Volner: Tiffany, you should handle this one…[Laughter]

Lindquist: To take that out on the race track and having never ridden a dirt bike on the dirt before, that’s a pretty big deal. She’s not a big person. She’s pretty small. I would say that most people would recommend starting with a 150. The two is a lot of power. It’s ultimately that she would have grown out of the 150 really quickly. But I love that she just went for it and sort of just knew. She had enough knowledge having ridden in the dunes and stuff on other motorized vehicles that she would have grown out of that pretty quickly. But it’s pretty awesome.

Miller: Tiffany, I’m just curious. You talked about the challenge, at first, of seeing yourself in motorcycling. But what kind of community have you found as you’ve gone forward?

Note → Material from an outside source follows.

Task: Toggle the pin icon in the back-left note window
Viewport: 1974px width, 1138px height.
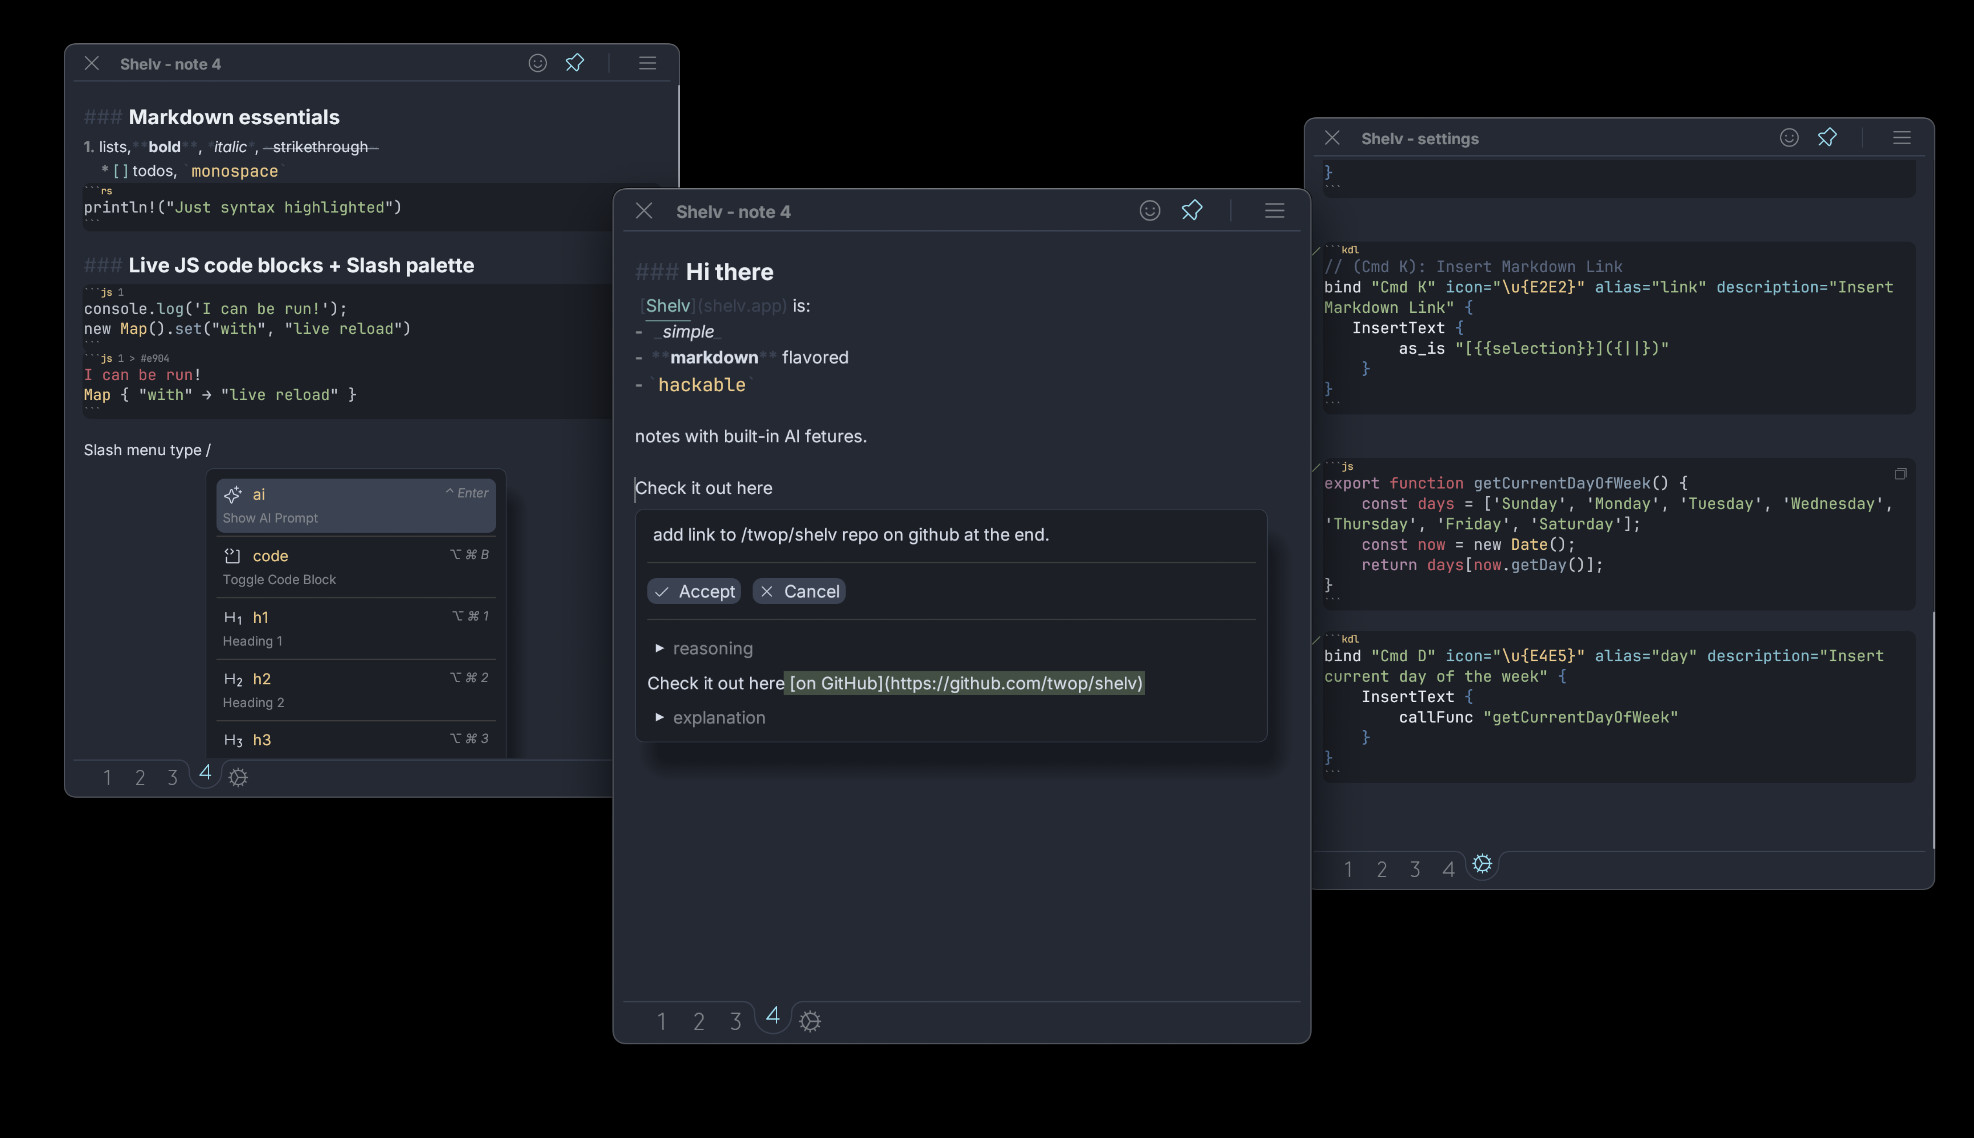Action: (x=575, y=63)
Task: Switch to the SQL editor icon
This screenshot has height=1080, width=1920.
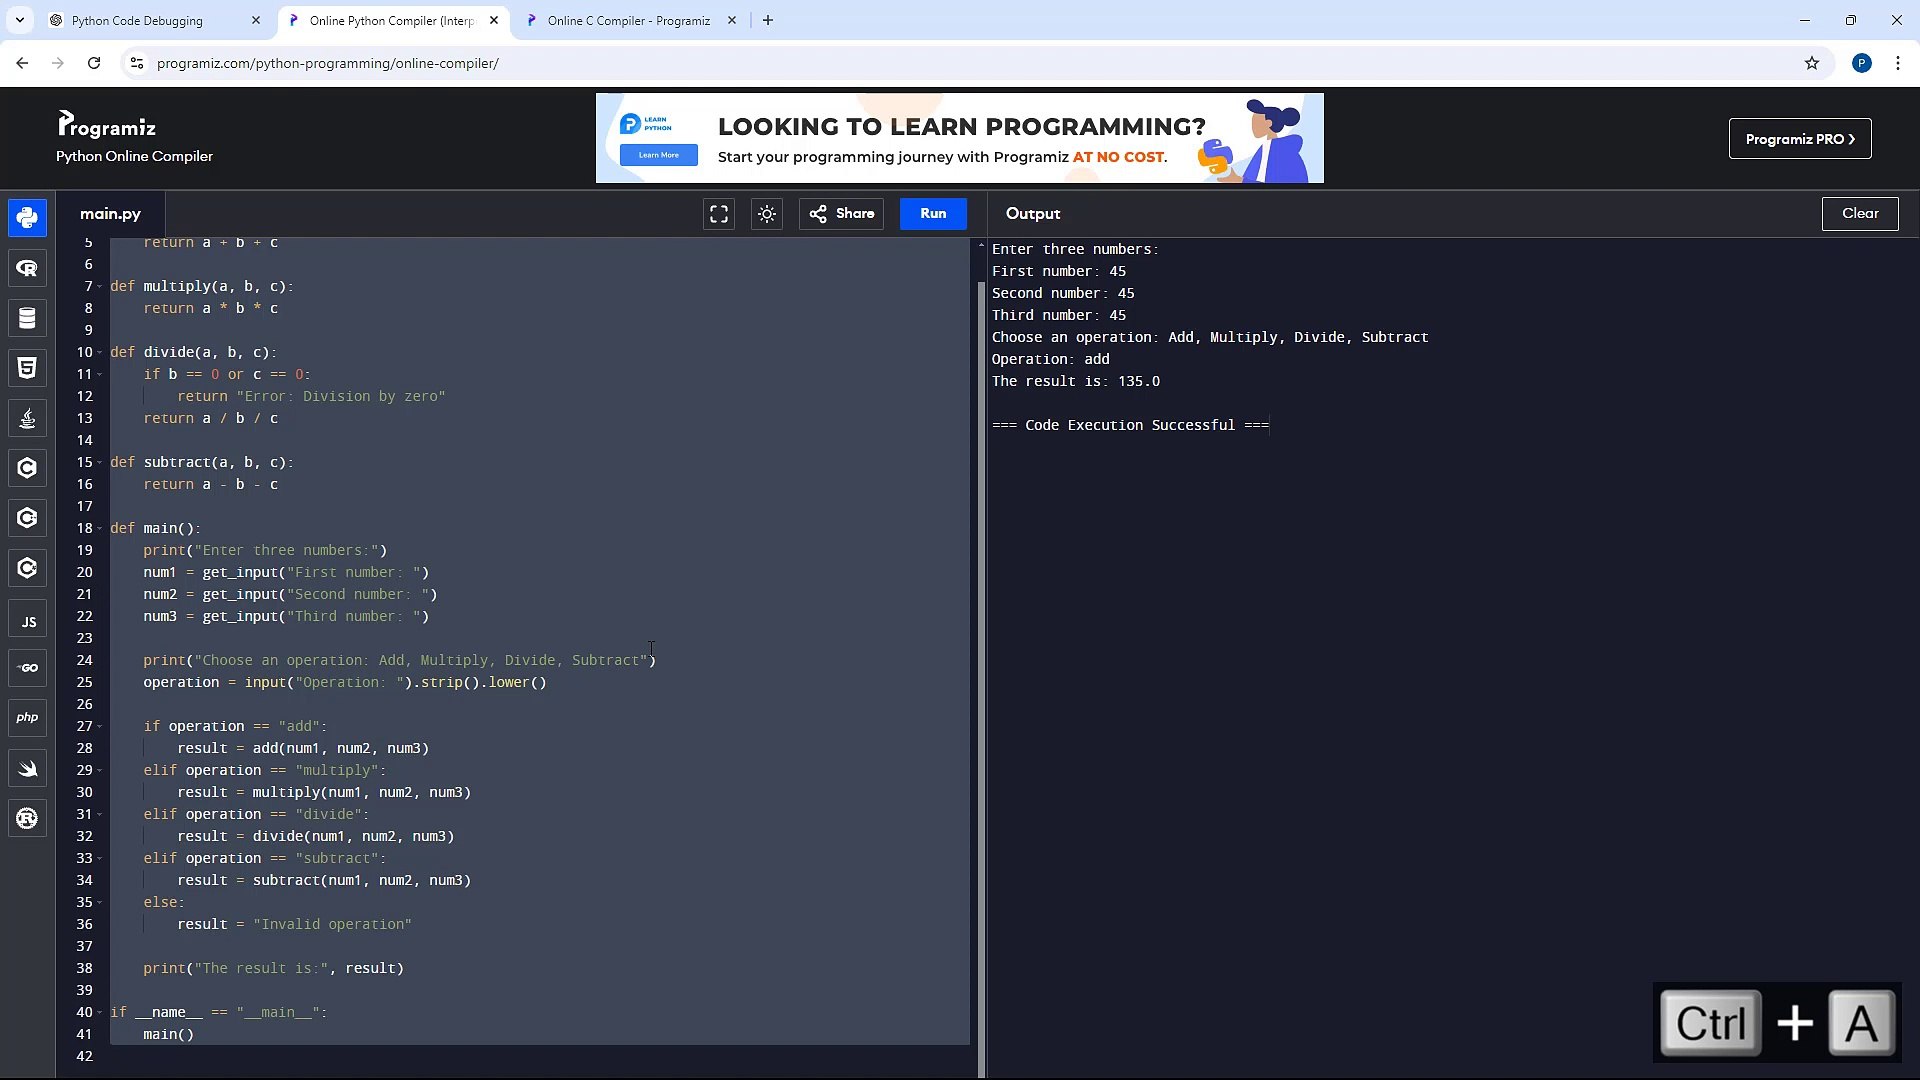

Lindquist: It’s been awesome. The motorcycle scene in Oregon is amazing. I mean, there’s cliques. But ultimately there’s so much overlap. It’s one of the most nonjudgmental places I’ve ever landed after. Looking at it from the outside, it felt really intimidating. It’s a huge community. People are always fundraising for each other and helping each other out, and it’s been super heartwarming.

Miller: Tiffany Lindquist and Kanani Koster. Thanks for joining us.

Lindquist / Koster: Thank you. Thank you.

Miller: Tiffany Lindquist is a motorcycle rider and the producer of Any Oregon Sunday. Kanani Koster is the director of the film. You can see it tomorrow evening at 6:30 at Portland’s Clinton Street Theater.